После Бородинского сражения, на перевязочном пункте, в палатке для раненых, «на столе сидел татарин, вероятно, казак, судя по мундиру, брошенному подле. Четверо солдат держали его. Доктор в очках что-то резал в его коричневой мускулистой спине.

— Ух, ух, ух!.. — как будто хрюкал татарин и вдруг, подняв свое скуластое, черное, курносое лицо, оскалив белые зубы, начинал рваться, дергаться и визжать пронзительно-звенящим, протяжным визгом».

Это курносое черное лицо с оскаленными белыми зубами — не видение ли «Ада» или «Страшного Суда»? В расщелине какого-нибудь проклятого «круга» не мог ли бы точно так же «хрюкать» по-свиному грешник, которого мучают бесы?

На другом столе, в той же палатке, лежал большой, полный человек. «Несколько фельдшеров навалились на грудь этому человеку и держали его. Белая, большая полная нога быстро и часто, не переставая, дергалась лихорадочными трепетаниями. Человек этот судорожно рыдал и захлебывался. Два доктора, молча — один был бледен и дрожал — что-то делали над другою красною ногой этого человека». Этот несчастный красавец — Анатоль, любимец женщин, жених Наташи, соперник князя Андрея. — Его поднимали и успокаивали.

— Покажите мне… О-о-о! о! о-о-о! — слышался его прерываемый рыданиями, испуганный и покорившийся страданию стон. — Раненому показали в сапоге с запекшеюся кровью отрезанную ногу.

— О! О-о-о! — зарыдал он, как женщина.

В этой часто и быстро дергающейся лихорадочными трепетаниями белой ноге изнеженного красавца, в этой животно-бессмысленной и детски-жалобной прихоти раненого увидеть отрезанную часть своего тела, как будто для того, чтобы в последний раз проститься с нею, — есть нечто страшное и в то же время смешное, смешное в страшном, так же как в свином «хрюкании» татарина.

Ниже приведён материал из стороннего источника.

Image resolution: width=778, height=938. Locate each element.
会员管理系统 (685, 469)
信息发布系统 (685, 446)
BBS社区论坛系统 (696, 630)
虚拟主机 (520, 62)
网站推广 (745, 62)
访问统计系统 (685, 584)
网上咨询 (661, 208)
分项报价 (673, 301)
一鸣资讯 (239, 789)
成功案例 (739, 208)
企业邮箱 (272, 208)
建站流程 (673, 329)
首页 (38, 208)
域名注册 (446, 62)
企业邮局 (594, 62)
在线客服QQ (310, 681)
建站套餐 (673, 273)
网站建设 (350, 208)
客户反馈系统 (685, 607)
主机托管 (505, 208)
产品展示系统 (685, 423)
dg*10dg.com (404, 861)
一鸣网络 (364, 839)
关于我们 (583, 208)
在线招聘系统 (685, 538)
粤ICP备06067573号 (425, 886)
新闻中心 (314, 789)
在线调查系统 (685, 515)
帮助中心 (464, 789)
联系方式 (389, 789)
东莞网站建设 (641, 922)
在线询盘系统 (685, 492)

В «Хозяине и работнике» замерзший купец Брехунов «застыл как мороженая туша, и как были у него расставлены ноги, так, раскорячившись, его и отвалили с Никиты». Казалось бы — все уже кончено. Л. Толстой, добродетельный старец Аким, проделал все, что ему нужно, над несчастным Брехуновым — «доконал» его, довел-таки этот кремень сквозь бесконечные ужасы и муки плоти до христианского размягчения, воскресения, сгладил все острые углы его личности, округлил до совершенной каратаевской «круглости». Брехунов положил душу свою за брата, умер в Боге. Казалось бы, можно и пожертвовать последнею, гениально-живою, живописною, но ведь и животною, циническою черточкою, закрыть ее от наших глаз тем суеверно-стыдливым покровом, который древние трагики набрасывали на искаженные лица умирающих героев. Но вот — как будто вдруг выглядывает из-за христианского старца Акима неисправимый язычник, старый леший, дядя Ерошка, и с, по-видимому, невинною, нечаянною, на самом деле лукавою насмешкою мстит своему двойнику за христианское воскресение духа этим унизительным, скотским положением мертвого тела, которое, может быть, когда-нибудь при звуке трубы и воскреснет в нетление и будет принято на лоно Божье, а пока все-таки, безобразно и нелепо расставив ноги, «раскорячившись», застыло как «мороженая туша». Это — последний, кажущийся ненужным и кощунственным, удар той святыне человеческого тела, во всей своей немощи и тленности все же «богоподобного», которую и в жизни, и в смерти так умели чтить эллины-язычники в противоположность язычникам-варварам.